The dollar amounts show the trick. AppZen says the average AI fake receipt was $101. The median was about $32. (The median is the middle value. So half of the fakes were below $32.) The older bought-form fakes averaged about $182. So the AI fakes were usually smaller.

Why keep them small? Many companies auto-approve claims under a set amount to save time. Auto-approve means the system says yes on its own, with no person checking it. By keeping fakes small, cheaters stay under that limit. So no human ever looks at them. The fraud is built to hide in the “too small to bother” zone.

Fraud is now decentralized

Old expense fraud was often a team effort. A few people would run a planned scheme together. Investigators could catch them by spotting the group. AI fraud is “decentralized.” That means many people are cheating alone, on their own. That is much harder to catch. About one-third of the workers who got caught had faked receipts more than once in the same 12 months.

One case really stands out. It happened at one Fortune 10 company. (Fortune 10 means one of the ten biggest US companies by money earned.) There, 142 workers in 22 countries sent in 340 AI receipts. They were worth $34,953 over a year. At that company, 41% of cheaters did it more than once. India had the most fakes sent in overall, with 300 AI receipt lines, but the amounts per receipt were fairly small. Australia had a bigger total in dollars. That was mostly because of one telecom worker who sent in 11.

Why the old defences fail

For years, checkers caught fakes just by looking. They looked for odd fonts or messy layouts. That trick no longer works. “The does it look real test is pretty much finished,” Verma said. AI fakes copy a real receipt perfectly. In one case, AppZen found a fake restaurant receipt that even had a fake scanner mark and a handwritten signature added to make it look more real.

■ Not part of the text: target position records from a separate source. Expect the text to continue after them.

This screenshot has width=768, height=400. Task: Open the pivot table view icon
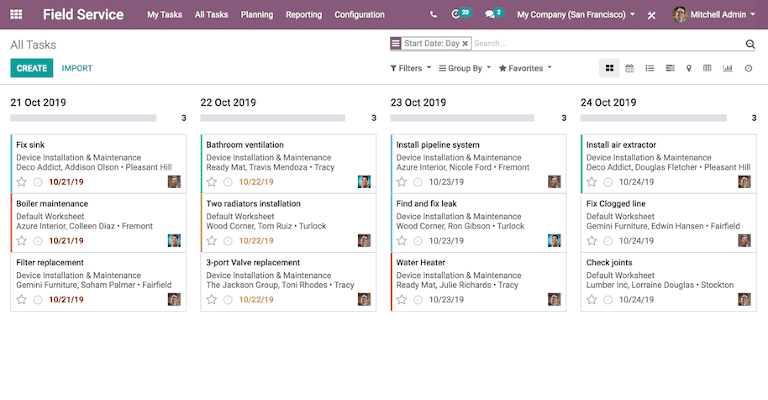[x=707, y=69]
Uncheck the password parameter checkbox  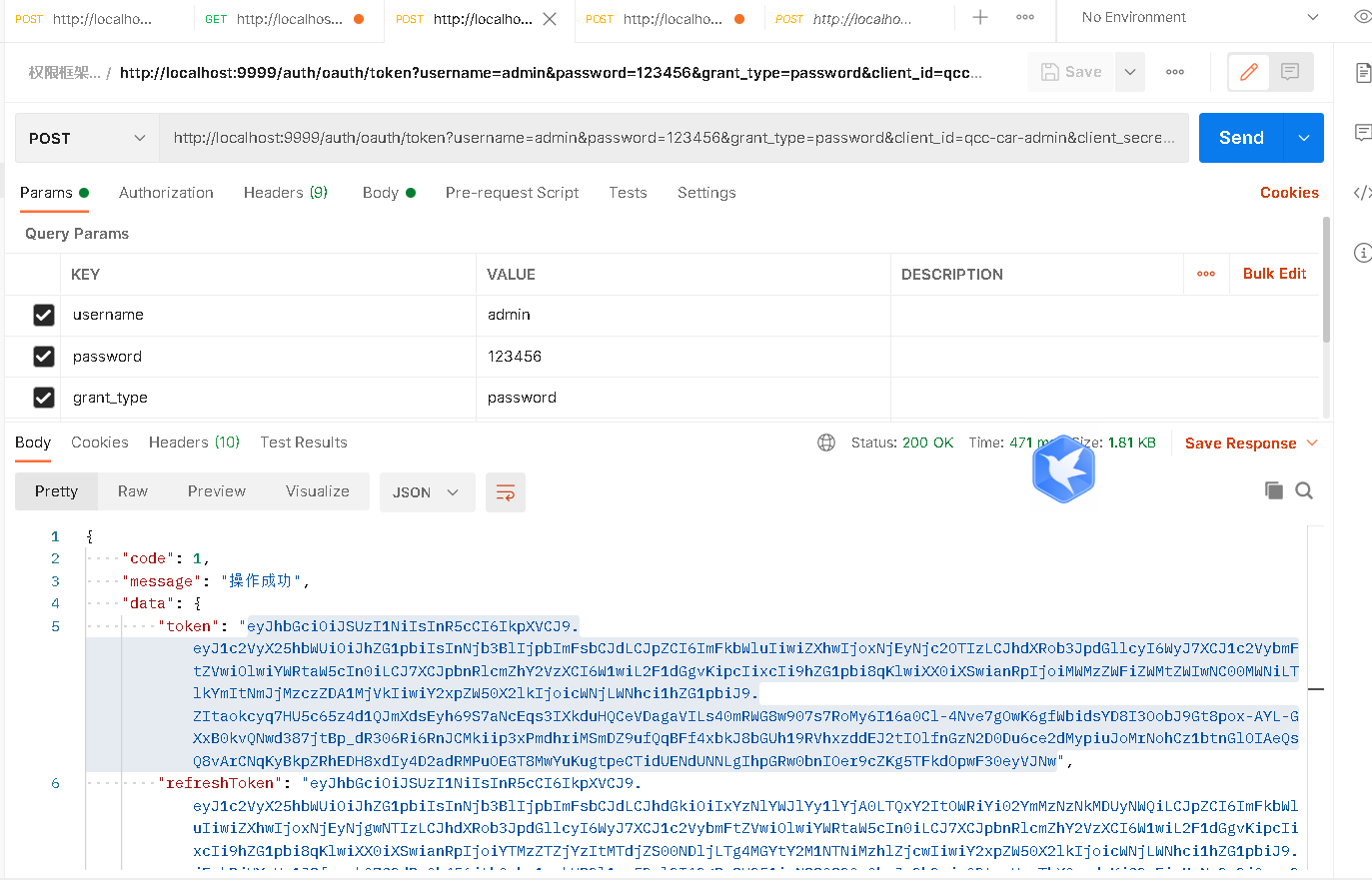(x=44, y=357)
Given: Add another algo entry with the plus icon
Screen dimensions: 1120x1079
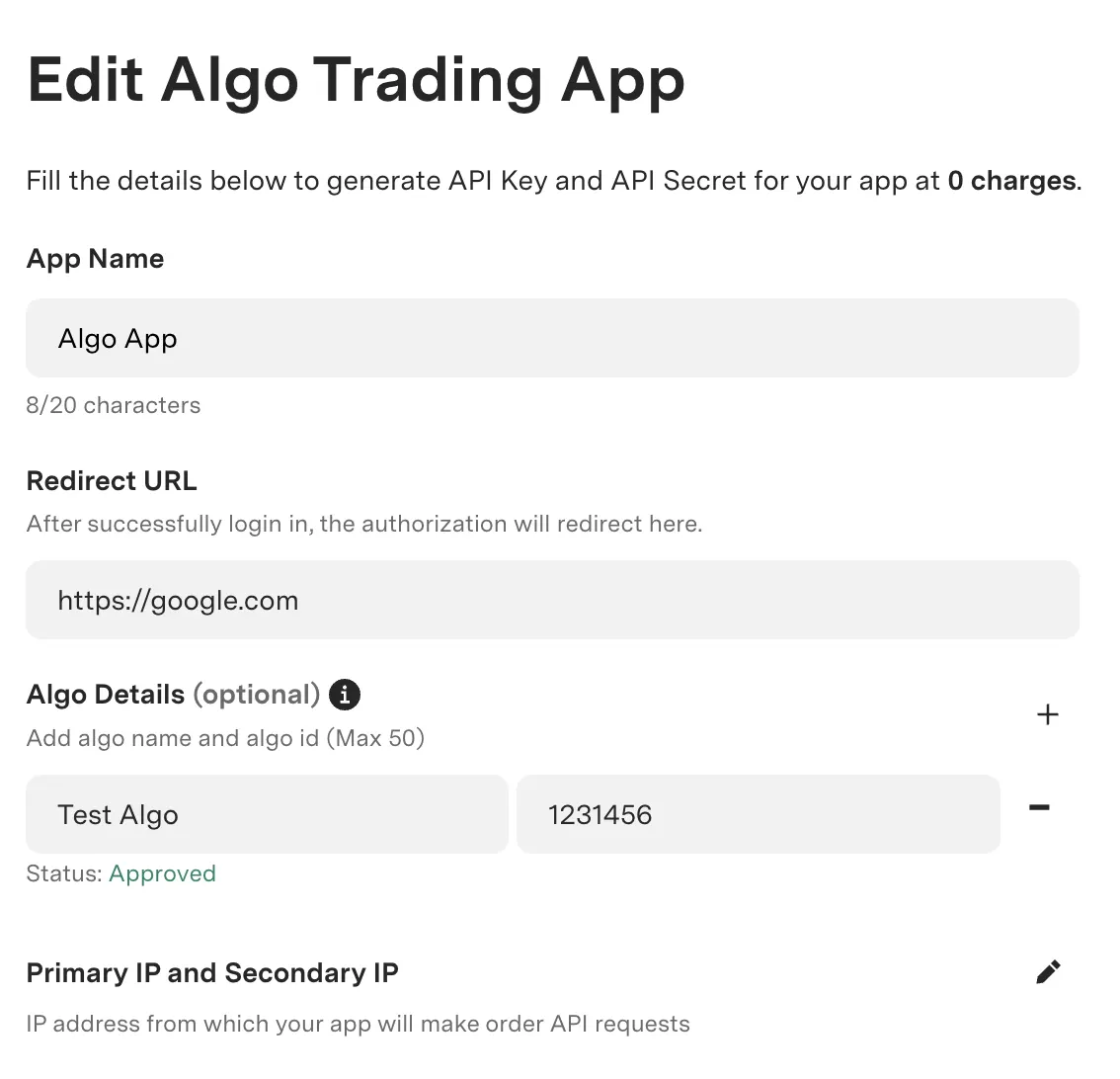Looking at the screenshot, I should [1048, 714].
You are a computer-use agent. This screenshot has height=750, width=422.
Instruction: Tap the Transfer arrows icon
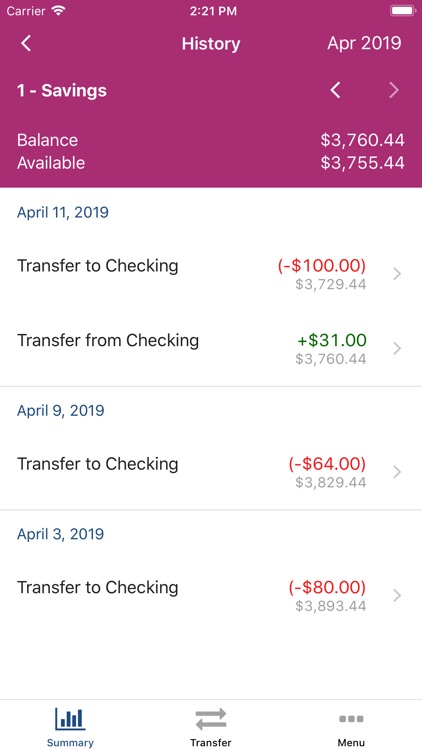[211, 719]
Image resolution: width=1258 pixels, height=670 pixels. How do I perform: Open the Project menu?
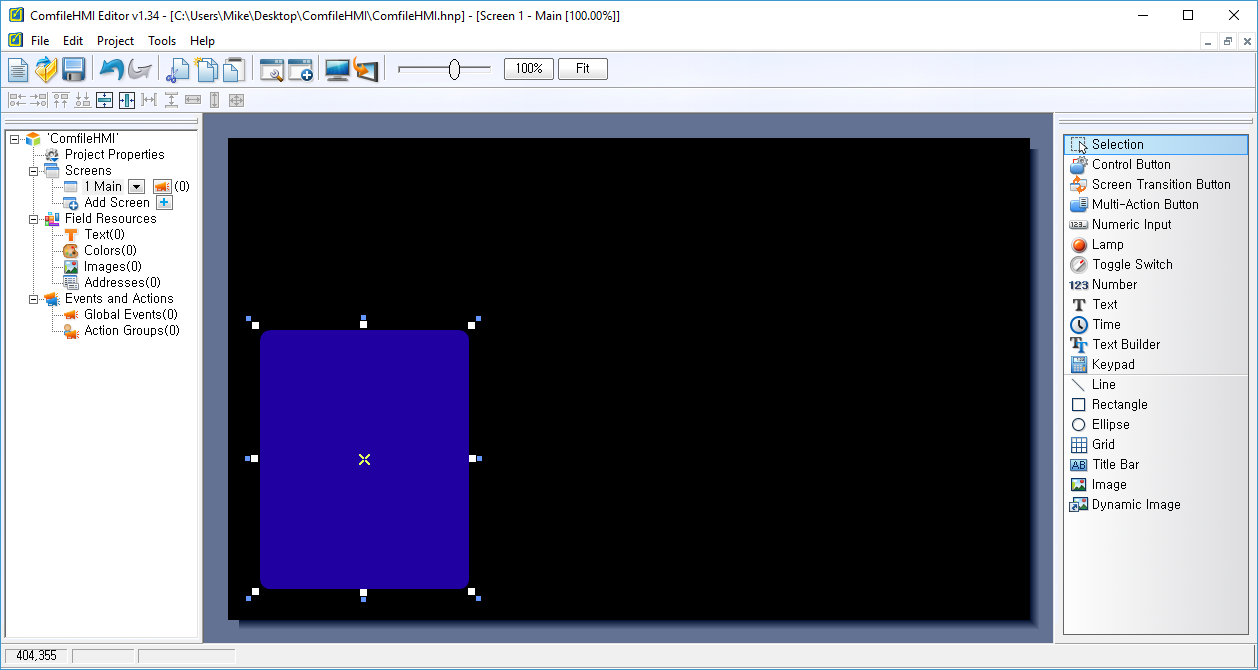coord(115,41)
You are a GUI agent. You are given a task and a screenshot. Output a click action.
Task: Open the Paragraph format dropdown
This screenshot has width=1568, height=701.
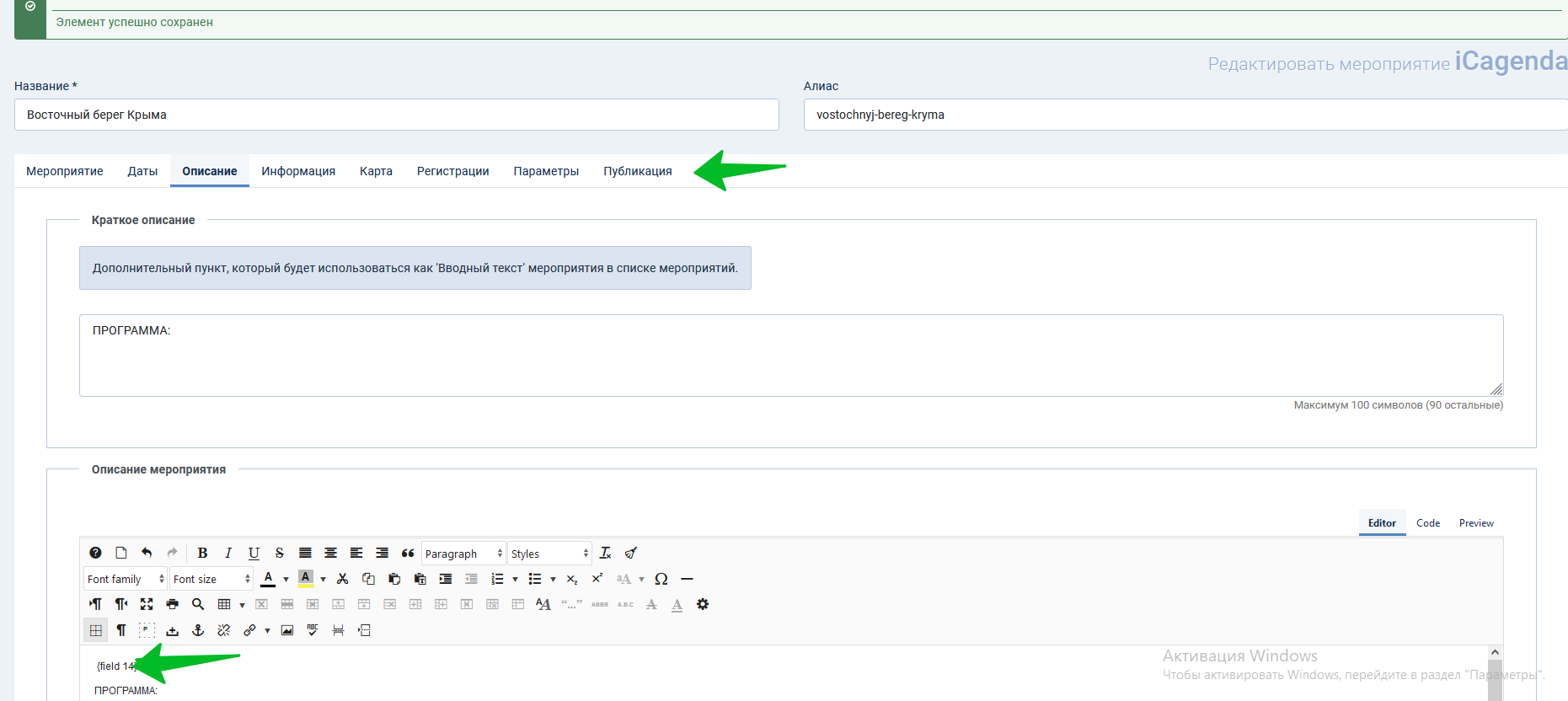(x=463, y=554)
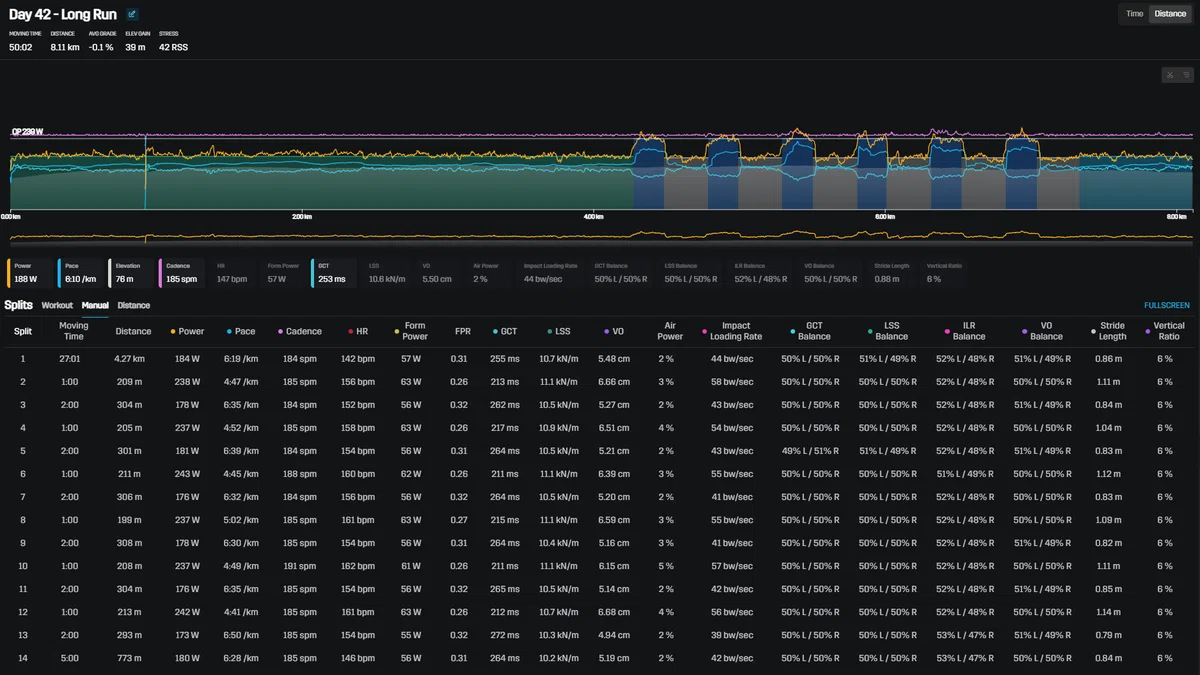
Task: Select split row 6 in the table
Action: [x=600, y=474]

There is one bit of hope. Some AI tools add hidden metadata to their images. Metadata is a hidden record of where an image came from and how it was made. Sometimes that record proved a receipt was made by AI. But metadata can disappear if the file is edited, squeezed smaller, or run through other software. So it cannot catch every fake.

Why it matters (especially for India and founders)

India had the most AI fake receipts in the data. So this is not a far-away Western problem. It is happening here. For Indian companies and founders, the old “just glance at the receipt” check is dead. Finance teams need new ways to stop it.

Experts suggest three simple steps. First, check each claim against other records, like card or bank statements. Second, lower or rethink the auto-approval limits, so small fakes get a second look. Third, use a few different checks instead of trusting just one. This is the dark side of the AI boom. As AI does more of our work — as shown in the Anthropic survey on AI handling half of users’ work — it also gives cheaters powerful new tools. Trust and money checks now need an upgrade. The pressure on honest money is real everywhere, as seen in how smaller lenders are struggling to raise funds.

FAQ

What are AI-generated fake receipts?

They are real-looking fake receipts made by AI image tools in seconds. People use them to claim money for things they never actually bought. They are now most of the fakes that get caught, says AppZen.

How common are they?

AppZen says AI fakes rose from 0% to 70.8% of caught fake receipts between March 2025 and May 2026. That was 1,471 receipts from 745 workers at 174 companies in one year.

Why are AI fakes so hard to catch?

They look perfectly real, so looking at them does not work. They are also kept small to slip under auto-approval limits. And the cheating is spread across many people acting alone.

How can companies fight back?

Check claims against bank or card records. Change the auto-approval limits so small claims still get checked. And use a few different checks, instead of trusting how the receipt looks.

The takeaway

AI has made fake receipts cheap, fast and convincing. It has turned expense fraud from rare and organised into common and scattered. India leads in fakes sent in. So Indian finance teams cannot trust a quick glance anymore. The fix is to use layered checks against real data — because the “does it look real” test is officially over.